Hong Kong is the highest-friction real estate market in our comparison set, and the numbers tell the story directly. Dubai's 7% rental yield against Hong Kong's 3.9% is a meaningful gap, but the tax side is where Hong Kong becomes structurally difficult. Hong Kong applies a 5% annual property tax in our dataset, which is the highest in our comparison set by a wide margin, and it runs against Dubai's zero. Over a 5-year hold on $1M, that is roughly a quarter of the property value paid in tax alone.
Hong Kong's appreciation of 1% per year in our current data reflects a market that has been in correction for multiple years, and the historical appreciation premium that justified Hong Kong's traditionally high prices has largely compressed. The current thesis for Hong Kong property is a distressed-recovery bet on the broader city returning to its prior global hub status, which is a specific macro view that many investors do not hold today.
Dubai's 7.5% annual appreciation is a different story. The market is still in expansion, the buyer base is growing, the Golden Visa pipeline continues to attract international capital, and the supply-demand dynamics in key central areas support continued growth. The fundamentals are at the opposite ends of the cycle from Hong Kong's.

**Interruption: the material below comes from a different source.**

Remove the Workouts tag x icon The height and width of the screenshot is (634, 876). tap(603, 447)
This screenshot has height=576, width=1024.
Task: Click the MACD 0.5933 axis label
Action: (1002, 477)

The currency dimension is worth noting. Hong Kong's HKD is pegged to USD, so foreign-exchange risk is effectively nil for USD investors. Dubai's AED is also USD-pegged, so the two cities offer the same USD proxy exposure. Neither city provides currency diversification benefits relative to USD-denominated alternatives.
The honest take: Hong Kong in 2026 is a contrarian distressed-market trade that only makes sense if the investor believes in a specific Hong Kong recovery thesis. Dubai is a pro-cycle growth and yield trade in a market with expanding fundamentals. For investors without a strong Hong Kong-specific view, Dubai is the clear choice on every measurable dimension including yield, tax efficiency, appreciation, and rental growth. Hong Kong remains a legitimate hold only for investors with specific Asia-Pacific rebalancing needs and tolerance for the current correction cycle.